Design Twitter - System Design

Requirements

Functional Requirements:

Allow users to tweet messages up to 140 characters.
Enable users to follow other users.
Allow users to like tweets from other users.
Display tweets from followed users in the home feed.
Show top K popular tweets in the home feed based on likes and followers.

Non-Functional Requirements:

Can scale to billions of users to simultaneously post, like, and comment
New posts can be seen by followers within 1 minute after posting
Store all historical data of billions of users
UI response is instantaneous (for example, like immediately increases like count on UI, although actual backend data may be delayed)

API Design

Backend:

post(message: string, userId: number)
like(userId: number, postUserId: number, postId: number)
comment(userId: number, postUserId: number, postId: number, content: string)
deletePost(userId: number, postId: number)
deleteComment(userId: number, postId: number, commentId: number)
dislike(userId: number, postId: number)
getPosts(userId: number, page: number)
getTopK(region: string)
follow(followee: number, follower: number)
unfollow(followee: number, follower: number)
getHomeFeed(userId: number)

High-Level Design

Main components:

Frontend UI, boundary = make REST api to fetch data or write data
Backend REST API server boundary = handle REST api calls, cache request data, orchestrate database queries, compose home feed based on query result, etc.
Distributed Relational Database: boundary = persistent data storage, aceept database queries, communication cross regions for data consistency

## Read path

Frontend asynchrounously calls REST API while displaying skeleton -> Backend checks cache or queries database -> database retrieves and returns corresponding data -> Backend organizes query results and send back to frontend -> frontend update view with new data

## Write path (make a like)

Frontend instantly updates UI, play a like animation, then make async REST API call -> backend relays to database with a query "IN LIKE_TABLE INSERT commentId by userid" -> database negotiate with remote peers throgh raft protocol, retry until successful, then commit

Detailed Component Design

Deep dive into 2-3 key components. Explain how they work, how they scale, discuss tradeoffs, capacity, and any relevant algorithms or data structures.

## sharded database.

Use raft algorithm to keep comment and like data consistent across multiple copies around the globe. Also add sharding based on userId to scale up serving capability. In the CAP theorem, we are more towards giving up consistency, since it's less valued for users.
Posts are less prone to data race. Since a single user can't make multiple posts at the same time, not to mention posting from different regions at once. So a sharded database + periodic regional syncing should be enough
database schema design:

two main table to store posts and users
a comment table of posts, with commentId as primary key and userId as secondary key
similarly a like table, again mapping commentId and userId
userId -> follower table + follower -> userId table

All of the tables above should be sharded for scalability. Because usage patterns are highly uneven: some posts receive a flood of likes/comments while most remain dormant

## Feed update

During a feed update, the backend server does the heavy lifting. It needs to make multiple queries to gather posts from followees that the current user follows, and run a ranking algorithm to determine the order. This result also should be cached and only invalidate upon new posts from any of the followees. Or to make it more perfromant, we can even append new posts in the front of the list, and run the ranking algo even less often.

## Latency consideration

Use caching agressively on hot paths such as like counts or comment history. We should have a separate table to store like counts of posts, instead of gathering counts from the postId -> like table every time. The userId->interaction mapping can be updated more often, since it's sharded and with few data races.
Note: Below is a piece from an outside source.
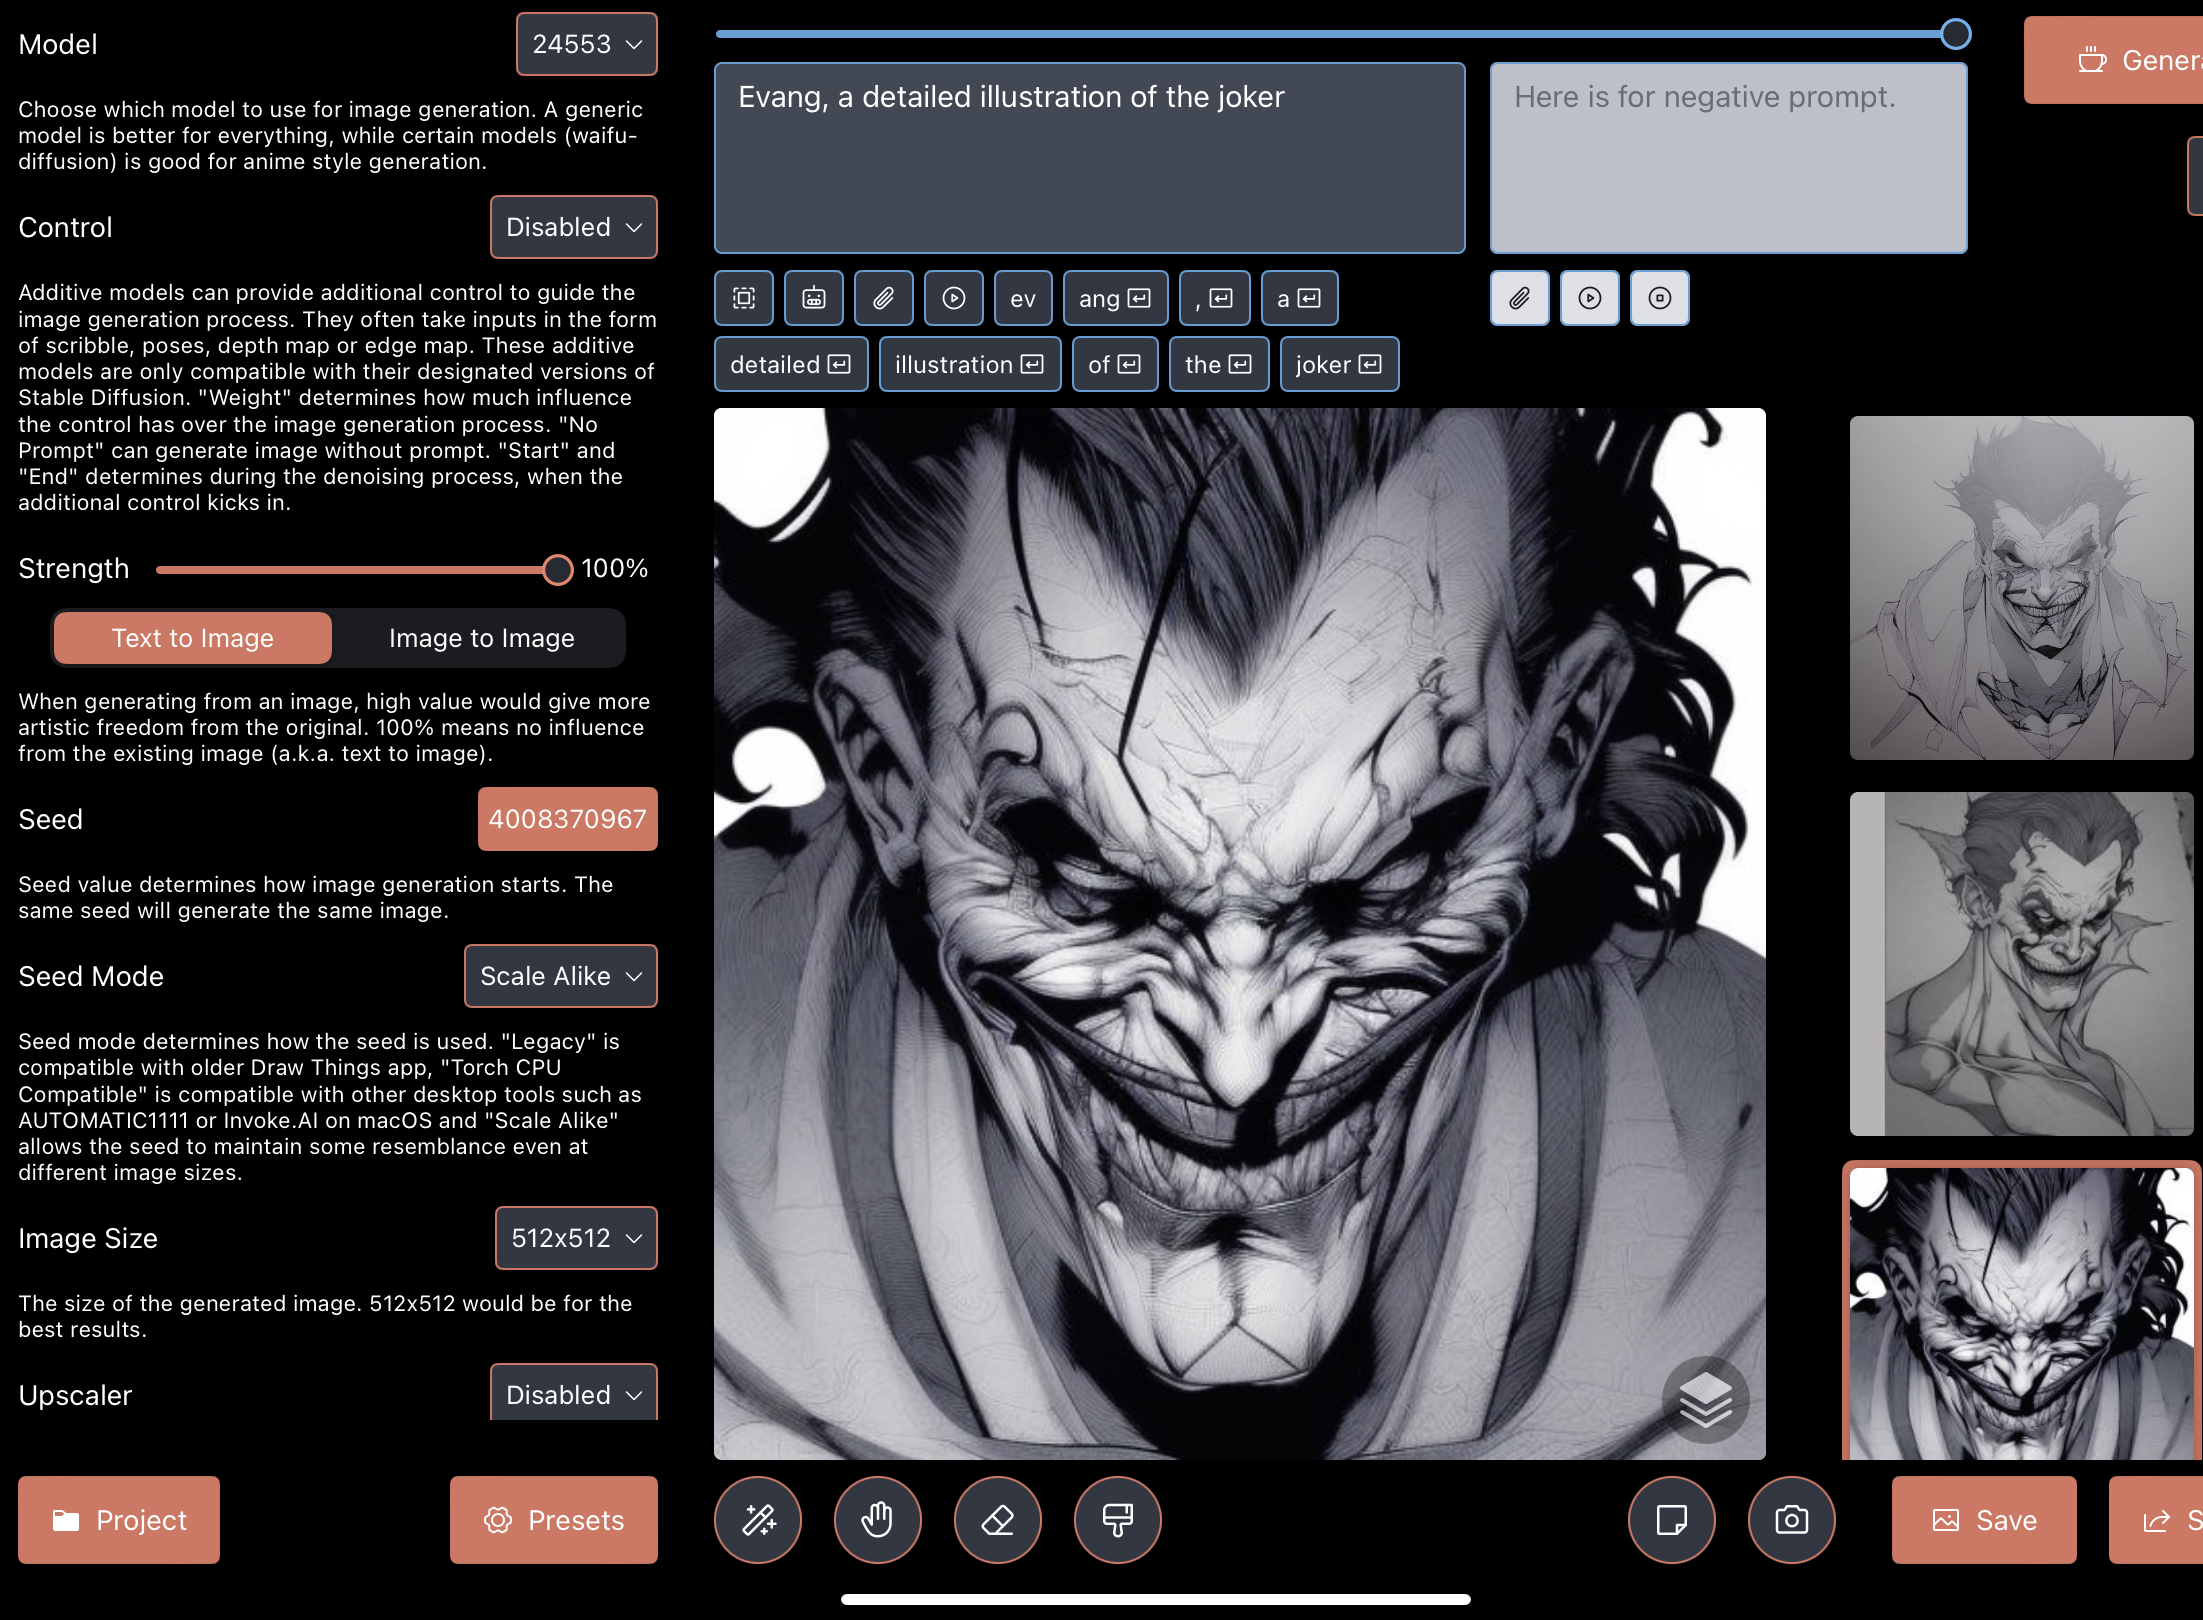This screenshot has width=2203, height=1620.
Task: Switch to Text to Image mode
Action: tap(192, 638)
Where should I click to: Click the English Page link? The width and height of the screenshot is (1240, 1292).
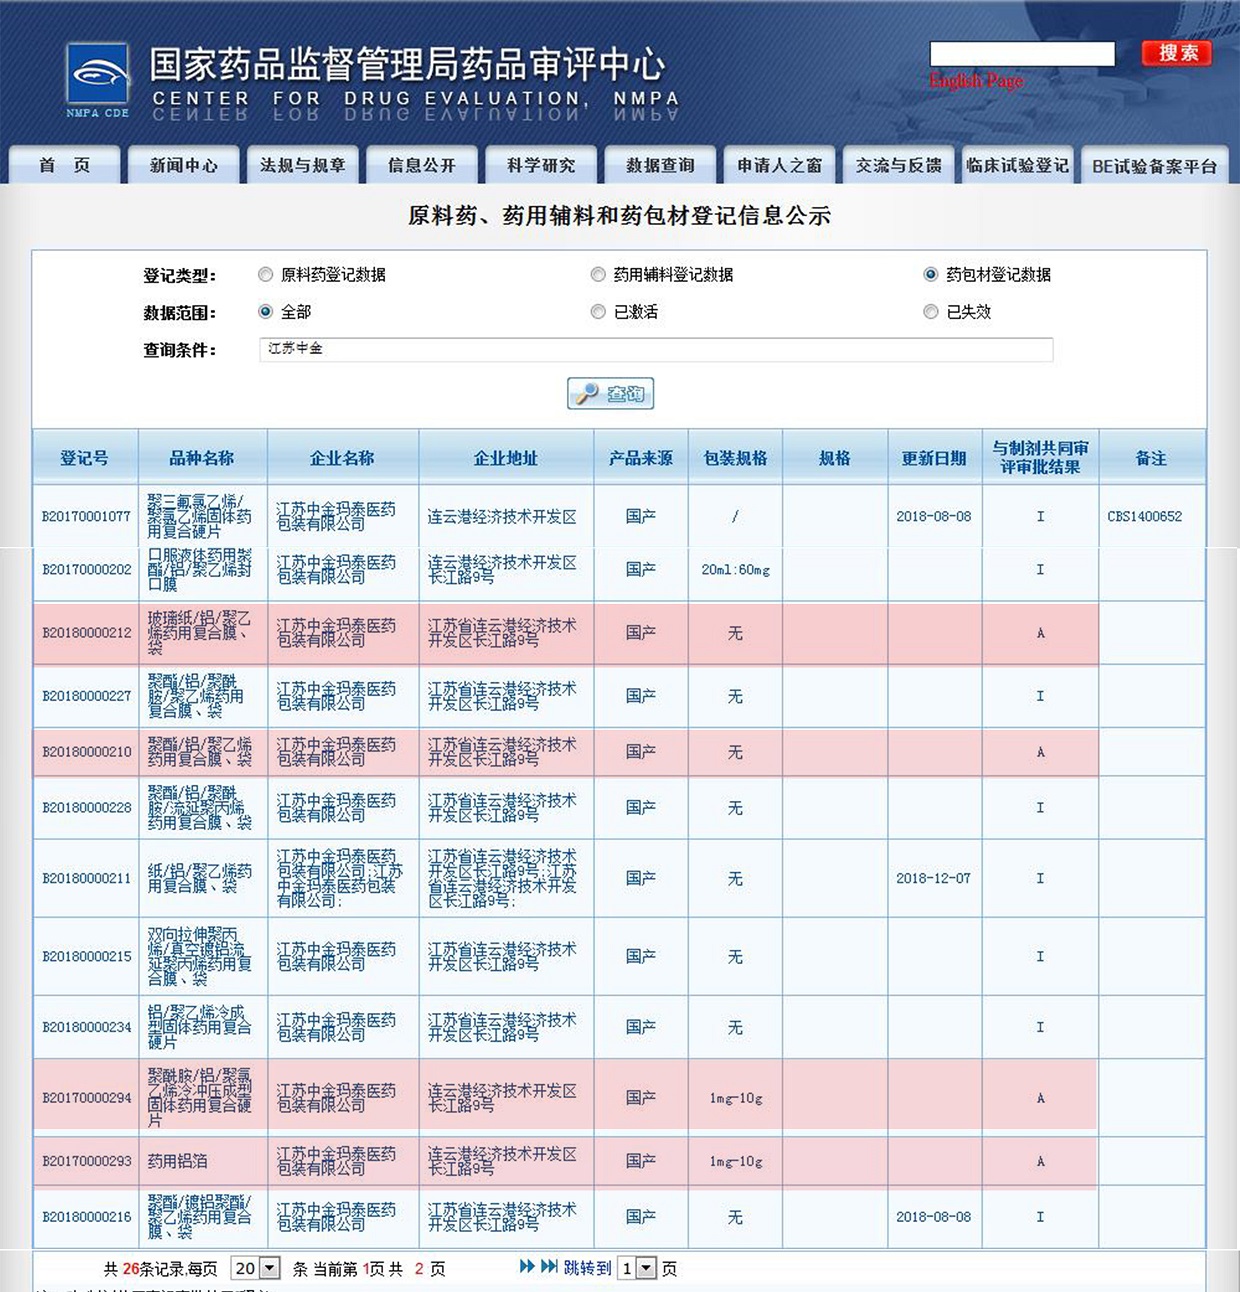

But the like counter is synced less often, and the lag is usually tolerable for users. It's extremely expensive to update a single global counter on a viral post.

The goal is:

User-visible state: near real-time, possibly strongly replicated
Public counts/ranking/search: eventually consistent, seconds to minutes
Analytics: minutes to hours

## TopK ranking system

We should have a separate service that periodically rank the hottest new posts. There is less latency constraint on this functionality, and it's natural to decouple it from the REST API server. To rank the posts, we would need to make data queries to like counter and comment counter. We can even run some machine learning algorithm to analyze the velocity of like/comment increase to identify viral posts to recommend to the users.